- [YOUR OBJECTIVE]
Each entry below is to be copied out exactly and in full.

====== RECORD EXTRACTS

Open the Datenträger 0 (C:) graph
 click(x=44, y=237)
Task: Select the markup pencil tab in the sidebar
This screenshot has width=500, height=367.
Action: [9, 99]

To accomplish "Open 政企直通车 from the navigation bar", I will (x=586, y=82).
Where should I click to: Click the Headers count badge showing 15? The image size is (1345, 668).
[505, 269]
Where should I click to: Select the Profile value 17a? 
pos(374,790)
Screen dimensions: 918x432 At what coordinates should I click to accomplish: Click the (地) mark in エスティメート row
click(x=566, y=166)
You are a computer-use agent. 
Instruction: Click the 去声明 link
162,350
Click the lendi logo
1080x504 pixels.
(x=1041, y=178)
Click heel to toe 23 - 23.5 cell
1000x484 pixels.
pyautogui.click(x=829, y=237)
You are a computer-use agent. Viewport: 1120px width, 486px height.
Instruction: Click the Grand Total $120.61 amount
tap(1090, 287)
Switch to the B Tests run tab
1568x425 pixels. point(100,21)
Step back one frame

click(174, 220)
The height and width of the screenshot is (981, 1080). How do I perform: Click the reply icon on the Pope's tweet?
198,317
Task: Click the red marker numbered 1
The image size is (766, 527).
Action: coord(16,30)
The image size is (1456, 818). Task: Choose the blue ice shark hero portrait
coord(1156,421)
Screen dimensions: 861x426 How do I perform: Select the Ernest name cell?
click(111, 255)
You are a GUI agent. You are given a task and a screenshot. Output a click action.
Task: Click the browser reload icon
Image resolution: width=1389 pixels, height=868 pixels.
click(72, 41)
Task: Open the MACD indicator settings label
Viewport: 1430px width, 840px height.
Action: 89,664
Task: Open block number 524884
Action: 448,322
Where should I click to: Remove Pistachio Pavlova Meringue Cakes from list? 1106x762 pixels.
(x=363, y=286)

============

- [EXPECTED ANSWER]
Open the Datenträger 0 (C:) graph
 click(x=44, y=237)
Task: Select the markup pencil tab in the sidebar
This screenshot has width=500, height=367.
Action: [9, 99]

To accomplish "Open 政企直通车 from the navigation bar", I will (x=586, y=82).
Where should I click to: Click the Headers count badge showing 15? The image size is (1345, 668).
[505, 269]
Where should I click to: Select the Profile value 17a? 
pos(374,790)
Screen dimensions: 918x432 At what coordinates should I click to accomplish: Click the (地) mark in エスティメート row
click(x=566, y=166)
You are a computer-use agent. 
Instruction: Click the 去声明 link
162,350
Click the lendi logo
1080x504 pixels.
(x=1041, y=178)
Click heel to toe 23 - 23.5 cell
1000x484 pixels.
pyautogui.click(x=829, y=237)
You are a computer-use agent. Viewport: 1120px width, 486px height.
Instruction: Click the Grand Total $120.61 amount
tap(1090, 287)
Switch to the B Tests run tab
1568x425 pixels. point(100,21)
Step back one frame

click(174, 220)
The height and width of the screenshot is (981, 1080). How do I perform: Click the reply icon on the Pope's tweet?
198,317
Task: Click the red marker numbered 1
The image size is (766, 527).
Action: coord(16,30)
The image size is (1456, 818). Task: Choose the blue ice shark hero portrait
coord(1156,421)
Screen dimensions: 861x426 How do I perform: Select the Ernest name cell?
click(111, 255)
You are a GUI agent. You are given a task and a screenshot. Output a click action.
Task: Click the browser reload icon
Image resolution: width=1389 pixels, height=868 pixels.
click(72, 41)
Task: Open the MACD indicator settings label
Viewport: 1430px width, 840px height.
Action: 89,664
Task: Open block number 524884
Action: 448,322
Where should I click to: Remove Pistachio Pavlova Meringue Cakes from list? 1106x762 pixels.
(x=363, y=286)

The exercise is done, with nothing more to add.